By Roi Ben-Yehuda
There is a quiet revolution happening in the world of management.
The old models of governance (e.g. that people need to be controlled to be productive) are giving way to new ideas about how to bring out the best in people. Yet there is a significant gap between what research shows and what most managers practice. It’s no surprise that, according to Gallup, only 20% of employees say their managers are highly motivating. To address this gap, we need to retire managerial ideas that have outgrown their relevance.
But which management idea should we cut?
At LifeLabs, we partner with some of the world’s leading People Ops People to design the optimal learning and development experiences for their teams. These are folks who have their fingers on the pulse of the modern workplace and are constantly joining us to think through how to best serve the needs of their employees. We’ve asked them which managerial idea is ready for retirement, and this is what they said:
On Career Growth:
Annaleah Oxman, Head of Talent and Development at Flatiron Health
“I think the idea that managers will provide employees with a vertical career path for advancement is outdated. The world of work has shifted to a mentality where employees are responsible for owning and driving their career paths, which can take many different directions (horizontal/lateral, etc), and managers will support those goals (but not create them).”
On Hiring and Promoting Managers:
Arielle Shipper, Head of Marketing at Donut
“Personally, I think it’s a mistake that the growth path companies seem to take for granted is seniority = management. Becoming a manager and all that comes with it (inspiring others to do their best work, mediating challenges, mentoring) is an entirely separate skillset, and it’s not one that everyone universally wants to hone or spend their days doing. I’d love to see a more intentional growth path for individual contributors that honors and rewards the tremendous impact they have on shaping company strategy, vision, and accomplishments, but may not want to (or be good at) managing a team.”
Nathan Knight, Director of Learning & Development at Casper
“We should have people who LOVE management being full time people managers, while the rest of us are more like project managers, who are task-focused (though still decent people who make work fun). It supports the right type of management needed for the circumstance, avoids people feeling stuck with one boss, and promotes better/targeted skill-building for managers.”
Rachel Peck, Director of Learning & Development at Harry’s
“I think there’s a misnomer that external experience and management ‘expertise’ trumps all else, and what I’ve found is that sometimes more junior managers who have a deep understanding of and appreciation for our culture can be just as effective as more seasoned managers, if not even more so. That doesn’t mean experience as a People Manager isn’t important, it is, but I think that experience must be highly applied to a unique culture, to the unique context, to the unique individuals.

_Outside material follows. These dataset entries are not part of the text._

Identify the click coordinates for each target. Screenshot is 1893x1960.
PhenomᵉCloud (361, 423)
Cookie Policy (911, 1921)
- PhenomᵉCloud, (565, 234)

And as a result, ‘experience’ in a standalone way might not be a true predictor of success in a management role.
On Freedom and Power:
Sue Choe, Chief People Officer at Petal
“The power dynamic between manager and direct-report has flipped, in an environment where jobs are plentiful and labor is scarce. Managers no longer can be successful in being directive or making employees feel small; social media (see Metoo, apps like Blind), the rise of employee actions (see Kickstarter, Google), and general desire to retain employees has led to managers needing to develop skills in coaching and creating a positive work environment.”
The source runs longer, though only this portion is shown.